Now if they had, say, 16MB per CPU, it might be different.

The track record of non-shared memory supercomputers is terrible. There's a long history of dead ends, from the ILLIAC IV to the BBN Butterfly to the NCube to the Connection Machine. They're easy to design and build, but just not that useful for general purpose computing. Some volumetric simulation problems, like weather prediction, structural analysis, and fluid dynamics can be crammed into those machines, so there are jobs for them, but the applications are limited.
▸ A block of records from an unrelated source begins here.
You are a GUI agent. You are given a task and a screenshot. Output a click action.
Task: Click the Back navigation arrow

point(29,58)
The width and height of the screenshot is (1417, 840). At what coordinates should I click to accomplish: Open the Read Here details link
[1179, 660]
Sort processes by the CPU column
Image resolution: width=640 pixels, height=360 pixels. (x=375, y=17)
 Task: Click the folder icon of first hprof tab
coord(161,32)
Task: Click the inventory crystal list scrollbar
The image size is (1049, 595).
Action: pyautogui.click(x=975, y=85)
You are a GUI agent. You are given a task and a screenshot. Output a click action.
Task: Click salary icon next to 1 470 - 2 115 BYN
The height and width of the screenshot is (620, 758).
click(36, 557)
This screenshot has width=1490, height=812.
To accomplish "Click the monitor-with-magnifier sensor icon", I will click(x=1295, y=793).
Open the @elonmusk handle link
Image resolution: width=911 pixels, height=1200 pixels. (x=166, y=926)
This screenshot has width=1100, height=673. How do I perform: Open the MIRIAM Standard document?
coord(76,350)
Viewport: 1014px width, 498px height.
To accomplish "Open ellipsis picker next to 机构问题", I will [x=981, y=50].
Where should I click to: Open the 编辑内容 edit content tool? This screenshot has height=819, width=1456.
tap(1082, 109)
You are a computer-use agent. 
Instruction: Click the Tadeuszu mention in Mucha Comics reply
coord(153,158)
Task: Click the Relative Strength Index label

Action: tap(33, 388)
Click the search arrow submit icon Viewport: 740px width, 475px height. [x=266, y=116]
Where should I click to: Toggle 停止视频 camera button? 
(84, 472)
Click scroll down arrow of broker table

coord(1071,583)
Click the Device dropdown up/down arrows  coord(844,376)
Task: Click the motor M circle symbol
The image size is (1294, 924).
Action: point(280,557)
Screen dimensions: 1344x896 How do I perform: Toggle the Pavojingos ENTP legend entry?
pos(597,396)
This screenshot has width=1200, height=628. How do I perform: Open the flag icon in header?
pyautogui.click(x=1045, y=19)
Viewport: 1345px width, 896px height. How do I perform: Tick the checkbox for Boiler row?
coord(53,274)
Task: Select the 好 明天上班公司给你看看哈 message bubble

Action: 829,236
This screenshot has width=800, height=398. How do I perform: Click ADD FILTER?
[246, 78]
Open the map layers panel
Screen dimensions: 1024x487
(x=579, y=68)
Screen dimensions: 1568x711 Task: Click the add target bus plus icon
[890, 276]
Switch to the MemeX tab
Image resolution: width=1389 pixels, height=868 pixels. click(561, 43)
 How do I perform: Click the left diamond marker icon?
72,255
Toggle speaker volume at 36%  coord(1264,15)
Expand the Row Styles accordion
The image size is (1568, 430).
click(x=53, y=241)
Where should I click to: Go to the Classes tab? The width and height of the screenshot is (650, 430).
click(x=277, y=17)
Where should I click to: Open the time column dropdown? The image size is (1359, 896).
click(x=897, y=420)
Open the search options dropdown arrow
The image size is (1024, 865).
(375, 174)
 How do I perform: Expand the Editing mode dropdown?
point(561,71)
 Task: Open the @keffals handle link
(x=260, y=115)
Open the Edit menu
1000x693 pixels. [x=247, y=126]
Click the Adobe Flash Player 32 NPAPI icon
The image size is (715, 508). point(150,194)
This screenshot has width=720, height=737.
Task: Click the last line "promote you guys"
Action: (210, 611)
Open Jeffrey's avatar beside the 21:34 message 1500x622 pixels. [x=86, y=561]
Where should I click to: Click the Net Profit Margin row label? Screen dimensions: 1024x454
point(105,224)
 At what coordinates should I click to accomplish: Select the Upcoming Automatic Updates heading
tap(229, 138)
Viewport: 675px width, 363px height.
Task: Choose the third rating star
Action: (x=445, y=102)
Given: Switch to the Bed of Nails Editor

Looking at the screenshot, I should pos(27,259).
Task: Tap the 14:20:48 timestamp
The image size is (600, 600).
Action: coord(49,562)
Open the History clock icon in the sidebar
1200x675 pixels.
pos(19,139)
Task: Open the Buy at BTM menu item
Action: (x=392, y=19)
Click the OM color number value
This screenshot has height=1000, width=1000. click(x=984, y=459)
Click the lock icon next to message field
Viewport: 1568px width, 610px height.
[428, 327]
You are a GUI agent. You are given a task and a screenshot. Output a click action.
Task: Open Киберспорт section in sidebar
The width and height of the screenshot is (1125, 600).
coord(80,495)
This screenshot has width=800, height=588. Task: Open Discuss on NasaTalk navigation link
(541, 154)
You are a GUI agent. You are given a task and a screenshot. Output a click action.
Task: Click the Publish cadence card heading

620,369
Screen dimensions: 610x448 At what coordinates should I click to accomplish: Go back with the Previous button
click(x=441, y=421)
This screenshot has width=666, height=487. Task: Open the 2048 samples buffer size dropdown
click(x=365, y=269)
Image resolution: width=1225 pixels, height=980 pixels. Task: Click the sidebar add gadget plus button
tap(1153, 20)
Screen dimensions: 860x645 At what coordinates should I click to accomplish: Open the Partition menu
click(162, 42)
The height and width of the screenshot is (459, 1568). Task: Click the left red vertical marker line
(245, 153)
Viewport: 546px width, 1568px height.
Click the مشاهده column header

Shared-memory microprocessors look much more promising as general purpose computers. Having eight or sixteen CPUs in a shared-memory multicore configuration is quite useful. That's how SGI servers worked, and they had a good track record. Scaling up today's multicore shared-memory CPUs is repeating that idea, but smaller and cheaper.

At some point, you have to go to non-shared memory, but that doesn't have to happen until you hit maybe 16 CPUs sharing a few gigabytes of memory, which is about when the cache interconnects start to choke and speed of light lag to the far side of the RAM starts to hurt. That might even be pushed harder; there's been talk of 80 CPUs in a shared memory configuration. That's optimistic. But we know 16 will work; SGI had that years ago.

Then you go to a cluster on a chip, which is also well understood.

That's the near future. Not the Cell.

How about the David Patterson perspective?

[kscguru]

Instead of an IBM executive, how about David Patterson. Hint: he wrote The Book on computer architecture.

Berkeley tech report (inc. Patterson as author)

Brief summary (I heard the same talk when he spoke at PARC), computational problems are divisible into one of thirteen categories that range from matrix multiplication to finite state automata. Most existing research (academia and industry) into parallelism tends to focus on about seven of those categories that are most easily parallelized - think supercomputer cluster. Most apps that you or I use fall into the graph traversal or finite-state categories (think compilers, apps with an event loop, etc.), into which there is essentially no research. Patterson even suspects that finite state machines are inherently serial and CANNOT be parallelized.

So ... the apps that we already use can't really get faster on parallel cores without major, fundamental advances in computer science that don't seem to be approaching. Which means we'll be using our current apps for a LONG time.

Additional note: IBM (and other chip manufacturers) have a vested interest in telling everyone that parallelism is the future. They can't make faster chips anymore, they can only compete on sheer number of cores.